BlackRock, der weltweit größte Vermögensverwalter, hat am 9. Mai die Risikobeschreibung seines iShares Bitcoin ETF (IBIT) aktualisiert. In der neuen Registrierungserklärung warnt das Unternehmen explizit vor der potenziellen Bedrohung, die Quantumcomputing für die Sicherheit des Bitcoin-Netzwerks darstellt.

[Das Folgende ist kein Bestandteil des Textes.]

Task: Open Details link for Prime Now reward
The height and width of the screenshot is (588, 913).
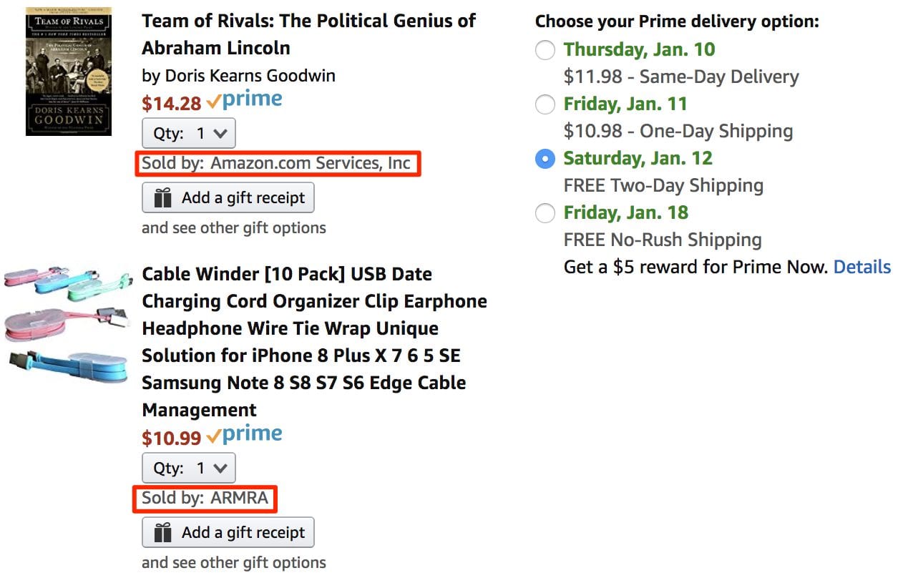Action: [x=862, y=268]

Diese Ergänzung ist bemerkenswert, da BlackRock damit erstmals offen anerkennt, dass die kryptografischen Systeme hinter digitalen Vermögenswerten anfällig sein können.

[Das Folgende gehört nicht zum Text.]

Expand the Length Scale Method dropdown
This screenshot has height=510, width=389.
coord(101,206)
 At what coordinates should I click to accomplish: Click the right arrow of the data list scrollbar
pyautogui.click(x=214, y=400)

Quantumcomputing als Bedrohung für Bitcoin
Quantumcomputing ist ein schnell wachsendes Fachgebiet, das die Prinzipien der Quantenmechanik nutzt, um die Rechenleistung von Computern erheblich zu steigern. Diese Technologie könnte in der Zukunft bestehende Verschlüsselungsstandards brechen – Standards, die wesentlich sind für die Sicherheit unter anderem von Bitcoin.

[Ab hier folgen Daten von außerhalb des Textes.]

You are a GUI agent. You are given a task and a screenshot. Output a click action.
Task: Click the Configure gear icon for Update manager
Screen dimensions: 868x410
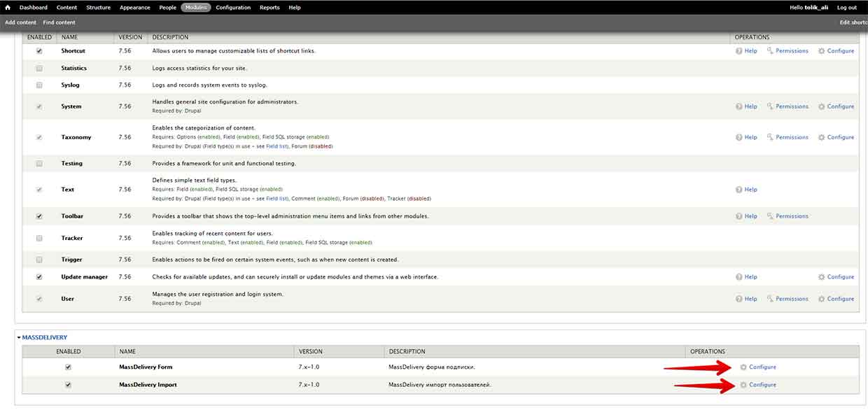tap(822, 277)
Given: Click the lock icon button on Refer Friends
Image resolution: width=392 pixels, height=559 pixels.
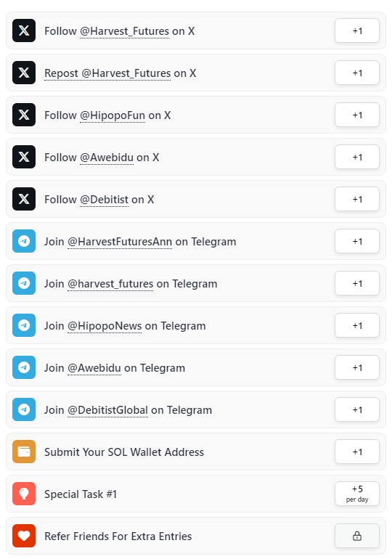Looking at the screenshot, I should tap(357, 536).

Heute ist es extrem schwierig, Krypto-Wallets zu hacken, aber mit dem Aufkommen von Quantumcomputern könnte dies theoretisch viel einfacher werden. BlackRock warnt davor in der aktualisierten Risikobeschreibung seines Bitcoin ETF:
„Wenn sich Quantumcomputing weiterentwickelt, könnte dies möglicherweise die Lebensfähigkeit vieler kryptografischer Algorithmen untergraben, die weltweit für IT-Infrastrukturen verwendet werden, einschließlich der kryptografischen Algorithmen, die für digitale Vermögenswerte wie Bitcoin verwendet werden.“
Diese Warnung unterstreicht, dass Quantumcomputer langfristig eine ernsthafte Bedrohung für den gesamten Kryptosektor darstellen können. Wenn die aktuellen kryptografischen Standards geknackt werden, könnte die Sicherheit von Bitcoin-Wallets und -Transaktionen ernsthaft gefährdet sein.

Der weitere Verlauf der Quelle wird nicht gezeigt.